Give again, unaltered, the lines of the listing below that run from the line having "Where should I click to: Tap" through the line having "has height=594, width=1000.".

====================

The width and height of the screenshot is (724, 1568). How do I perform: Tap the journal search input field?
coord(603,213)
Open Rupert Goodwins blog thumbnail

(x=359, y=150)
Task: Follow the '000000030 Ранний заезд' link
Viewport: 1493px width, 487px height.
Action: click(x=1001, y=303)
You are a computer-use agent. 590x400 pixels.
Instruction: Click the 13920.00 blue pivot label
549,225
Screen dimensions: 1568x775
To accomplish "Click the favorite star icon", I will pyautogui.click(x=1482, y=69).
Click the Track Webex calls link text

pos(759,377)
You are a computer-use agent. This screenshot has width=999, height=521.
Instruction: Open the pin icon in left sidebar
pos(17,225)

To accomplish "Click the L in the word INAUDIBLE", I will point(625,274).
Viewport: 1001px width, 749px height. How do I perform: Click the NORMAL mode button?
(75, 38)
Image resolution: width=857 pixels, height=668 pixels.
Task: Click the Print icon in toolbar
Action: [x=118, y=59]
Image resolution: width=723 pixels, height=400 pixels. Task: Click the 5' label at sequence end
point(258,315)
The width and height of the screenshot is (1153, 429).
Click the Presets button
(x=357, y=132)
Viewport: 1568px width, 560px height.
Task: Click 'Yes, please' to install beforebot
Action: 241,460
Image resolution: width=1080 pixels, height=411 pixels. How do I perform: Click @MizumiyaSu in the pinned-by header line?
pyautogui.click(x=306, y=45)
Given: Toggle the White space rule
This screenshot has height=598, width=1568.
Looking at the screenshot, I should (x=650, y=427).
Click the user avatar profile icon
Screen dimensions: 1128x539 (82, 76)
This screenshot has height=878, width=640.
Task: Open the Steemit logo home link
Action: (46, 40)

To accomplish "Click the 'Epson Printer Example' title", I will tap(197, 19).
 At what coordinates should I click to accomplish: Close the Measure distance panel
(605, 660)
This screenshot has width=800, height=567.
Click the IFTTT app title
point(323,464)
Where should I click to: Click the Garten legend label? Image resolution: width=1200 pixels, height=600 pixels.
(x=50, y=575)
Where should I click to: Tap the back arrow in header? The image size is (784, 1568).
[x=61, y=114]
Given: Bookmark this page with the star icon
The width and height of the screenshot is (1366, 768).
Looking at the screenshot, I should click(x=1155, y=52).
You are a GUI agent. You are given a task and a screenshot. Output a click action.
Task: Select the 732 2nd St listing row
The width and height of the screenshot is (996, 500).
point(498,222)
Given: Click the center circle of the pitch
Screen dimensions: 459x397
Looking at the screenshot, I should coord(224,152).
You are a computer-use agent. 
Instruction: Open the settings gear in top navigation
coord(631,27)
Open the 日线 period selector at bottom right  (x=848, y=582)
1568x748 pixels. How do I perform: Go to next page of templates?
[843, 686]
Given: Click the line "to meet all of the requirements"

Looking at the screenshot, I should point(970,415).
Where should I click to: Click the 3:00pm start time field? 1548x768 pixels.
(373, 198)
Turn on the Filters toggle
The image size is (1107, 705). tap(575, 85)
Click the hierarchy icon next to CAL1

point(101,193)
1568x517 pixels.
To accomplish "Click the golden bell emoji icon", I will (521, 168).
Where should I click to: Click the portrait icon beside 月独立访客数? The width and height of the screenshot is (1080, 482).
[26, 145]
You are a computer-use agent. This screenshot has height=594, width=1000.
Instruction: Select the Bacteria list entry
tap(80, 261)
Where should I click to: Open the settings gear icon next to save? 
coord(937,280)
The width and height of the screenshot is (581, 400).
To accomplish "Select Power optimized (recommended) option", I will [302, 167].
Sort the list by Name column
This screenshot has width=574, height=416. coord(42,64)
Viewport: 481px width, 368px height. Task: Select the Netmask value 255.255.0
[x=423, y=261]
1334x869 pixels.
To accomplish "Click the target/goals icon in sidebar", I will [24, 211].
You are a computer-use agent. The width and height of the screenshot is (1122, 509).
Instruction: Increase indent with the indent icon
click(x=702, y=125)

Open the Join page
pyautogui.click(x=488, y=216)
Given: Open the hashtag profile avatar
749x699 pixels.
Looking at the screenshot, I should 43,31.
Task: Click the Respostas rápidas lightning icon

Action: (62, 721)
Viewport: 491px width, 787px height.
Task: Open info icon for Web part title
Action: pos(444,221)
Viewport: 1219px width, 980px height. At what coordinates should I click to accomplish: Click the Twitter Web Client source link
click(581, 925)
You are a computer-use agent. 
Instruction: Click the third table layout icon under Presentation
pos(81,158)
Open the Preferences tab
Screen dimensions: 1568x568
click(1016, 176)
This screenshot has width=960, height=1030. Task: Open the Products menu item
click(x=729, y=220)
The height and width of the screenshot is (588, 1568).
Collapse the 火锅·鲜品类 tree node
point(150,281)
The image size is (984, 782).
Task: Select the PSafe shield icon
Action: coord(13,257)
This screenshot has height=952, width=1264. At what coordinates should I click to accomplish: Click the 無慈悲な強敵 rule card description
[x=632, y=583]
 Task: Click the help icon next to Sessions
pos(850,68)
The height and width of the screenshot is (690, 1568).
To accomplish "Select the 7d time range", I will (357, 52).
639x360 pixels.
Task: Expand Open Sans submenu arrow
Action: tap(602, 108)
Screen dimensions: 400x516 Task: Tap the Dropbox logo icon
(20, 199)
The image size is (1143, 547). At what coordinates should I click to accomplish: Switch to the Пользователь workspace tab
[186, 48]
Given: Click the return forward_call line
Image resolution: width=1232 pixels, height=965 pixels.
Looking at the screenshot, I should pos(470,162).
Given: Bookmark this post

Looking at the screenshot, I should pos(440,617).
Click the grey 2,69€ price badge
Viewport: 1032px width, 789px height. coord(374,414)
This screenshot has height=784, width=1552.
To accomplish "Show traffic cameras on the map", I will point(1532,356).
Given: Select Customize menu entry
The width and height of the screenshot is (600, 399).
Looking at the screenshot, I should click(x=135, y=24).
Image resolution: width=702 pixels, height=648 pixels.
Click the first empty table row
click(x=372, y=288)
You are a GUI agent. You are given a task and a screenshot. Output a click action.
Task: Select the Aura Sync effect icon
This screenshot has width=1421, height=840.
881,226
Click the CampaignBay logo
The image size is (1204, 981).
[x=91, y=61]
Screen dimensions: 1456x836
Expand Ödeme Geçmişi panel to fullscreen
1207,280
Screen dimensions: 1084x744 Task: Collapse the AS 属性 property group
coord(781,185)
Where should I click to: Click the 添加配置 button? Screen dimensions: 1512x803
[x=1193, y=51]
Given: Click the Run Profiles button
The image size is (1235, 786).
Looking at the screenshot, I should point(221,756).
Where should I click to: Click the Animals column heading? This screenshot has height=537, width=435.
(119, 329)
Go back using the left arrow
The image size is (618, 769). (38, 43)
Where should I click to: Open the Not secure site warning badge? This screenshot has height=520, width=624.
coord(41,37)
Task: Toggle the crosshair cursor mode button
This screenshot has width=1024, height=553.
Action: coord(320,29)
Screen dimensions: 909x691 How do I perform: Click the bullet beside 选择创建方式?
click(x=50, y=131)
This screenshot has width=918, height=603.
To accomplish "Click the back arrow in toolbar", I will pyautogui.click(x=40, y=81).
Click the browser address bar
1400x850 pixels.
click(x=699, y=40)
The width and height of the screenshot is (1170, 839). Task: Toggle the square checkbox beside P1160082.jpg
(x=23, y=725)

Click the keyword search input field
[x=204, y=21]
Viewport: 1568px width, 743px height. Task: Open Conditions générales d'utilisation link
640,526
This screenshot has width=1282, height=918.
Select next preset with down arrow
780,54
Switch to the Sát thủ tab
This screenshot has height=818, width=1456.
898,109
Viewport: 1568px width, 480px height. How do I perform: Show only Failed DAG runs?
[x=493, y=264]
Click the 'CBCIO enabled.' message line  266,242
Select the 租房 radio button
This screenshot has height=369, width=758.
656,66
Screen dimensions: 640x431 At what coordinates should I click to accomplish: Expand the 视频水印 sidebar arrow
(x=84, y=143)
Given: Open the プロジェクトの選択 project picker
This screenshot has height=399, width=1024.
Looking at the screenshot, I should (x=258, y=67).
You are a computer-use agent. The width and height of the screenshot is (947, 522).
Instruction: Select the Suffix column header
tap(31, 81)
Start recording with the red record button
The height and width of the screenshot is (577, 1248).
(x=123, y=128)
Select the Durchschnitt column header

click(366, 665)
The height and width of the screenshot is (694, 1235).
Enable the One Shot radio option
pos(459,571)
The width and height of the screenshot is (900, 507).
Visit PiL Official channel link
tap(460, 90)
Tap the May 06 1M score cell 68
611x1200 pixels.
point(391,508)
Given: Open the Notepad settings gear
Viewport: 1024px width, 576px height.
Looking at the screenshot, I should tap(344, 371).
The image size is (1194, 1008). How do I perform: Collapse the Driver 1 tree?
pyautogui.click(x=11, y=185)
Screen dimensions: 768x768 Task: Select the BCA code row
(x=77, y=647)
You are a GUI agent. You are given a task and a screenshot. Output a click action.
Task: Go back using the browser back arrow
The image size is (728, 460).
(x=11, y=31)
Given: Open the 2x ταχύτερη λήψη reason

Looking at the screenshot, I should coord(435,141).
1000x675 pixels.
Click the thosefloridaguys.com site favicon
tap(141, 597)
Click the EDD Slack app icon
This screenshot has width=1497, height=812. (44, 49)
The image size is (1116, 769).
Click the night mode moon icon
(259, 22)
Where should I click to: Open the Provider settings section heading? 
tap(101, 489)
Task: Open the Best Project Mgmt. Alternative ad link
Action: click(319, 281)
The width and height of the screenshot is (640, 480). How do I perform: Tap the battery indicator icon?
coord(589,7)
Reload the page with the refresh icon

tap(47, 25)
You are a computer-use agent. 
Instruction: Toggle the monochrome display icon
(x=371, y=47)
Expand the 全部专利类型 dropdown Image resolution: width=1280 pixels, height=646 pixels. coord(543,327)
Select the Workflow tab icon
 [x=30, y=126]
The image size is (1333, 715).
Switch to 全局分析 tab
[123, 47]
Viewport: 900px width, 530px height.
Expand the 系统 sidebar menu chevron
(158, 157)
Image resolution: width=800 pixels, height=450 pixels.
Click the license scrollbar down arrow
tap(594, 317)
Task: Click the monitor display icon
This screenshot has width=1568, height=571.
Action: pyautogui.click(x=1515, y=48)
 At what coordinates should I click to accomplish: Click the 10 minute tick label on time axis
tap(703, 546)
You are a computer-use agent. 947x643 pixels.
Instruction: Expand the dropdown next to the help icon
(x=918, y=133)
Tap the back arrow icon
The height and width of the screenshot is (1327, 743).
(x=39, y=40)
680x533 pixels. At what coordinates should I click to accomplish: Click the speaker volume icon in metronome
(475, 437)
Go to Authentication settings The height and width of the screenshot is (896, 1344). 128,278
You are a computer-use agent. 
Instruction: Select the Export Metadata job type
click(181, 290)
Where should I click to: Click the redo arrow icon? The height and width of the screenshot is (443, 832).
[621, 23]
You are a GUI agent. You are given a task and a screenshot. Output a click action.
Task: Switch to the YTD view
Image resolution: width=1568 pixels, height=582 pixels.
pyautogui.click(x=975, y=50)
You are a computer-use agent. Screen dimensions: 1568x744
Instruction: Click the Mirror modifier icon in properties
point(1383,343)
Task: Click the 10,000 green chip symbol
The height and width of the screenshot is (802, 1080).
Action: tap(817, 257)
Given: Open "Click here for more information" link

====================

ANSWER FOR THIS EXERCISE:
Where should I click to: Tap the back arrow in header? The image size is (784, 1568).
[x=61, y=114]
Given: Bookmark this page with the star icon
The width and height of the screenshot is (1366, 768).
Looking at the screenshot, I should click(x=1155, y=52).
You are a GUI agent. You are given a task and a screenshot. Output a click action.
Task: Select the 732 2nd St listing row
The width and height of the screenshot is (996, 500).
point(498,222)
Given: Click the center circle of the pitch
Screen dimensions: 459x397
Looking at the screenshot, I should coord(224,152).
You are a computer-use agent. 
Instruction: Open the settings gear in top navigation
coord(631,27)
Open the 日线 period selector at bottom right  (x=848, y=582)
1568x748 pixels. How do I perform: Go to next page of templates?
[843, 686]
Given: Click the line "to meet all of the requirements"

Looking at the screenshot, I should point(970,415).
Where should I click to: Click the 3:00pm start time field? 1548x768 pixels.
(373, 198)
Turn on the Filters toggle
The image size is (1107, 705). tap(575, 85)
Click the hierarchy icon next to CAL1

point(101,193)
1568x517 pixels.
To accomplish "Click the golden bell emoji icon", I will (521, 168).
Where should I click to: Click the portrait icon beside 月独立访客数? The width and height of the screenshot is (1080, 482).
[26, 145]
You are a computer-use agent. This screenshot has height=594, width=1000.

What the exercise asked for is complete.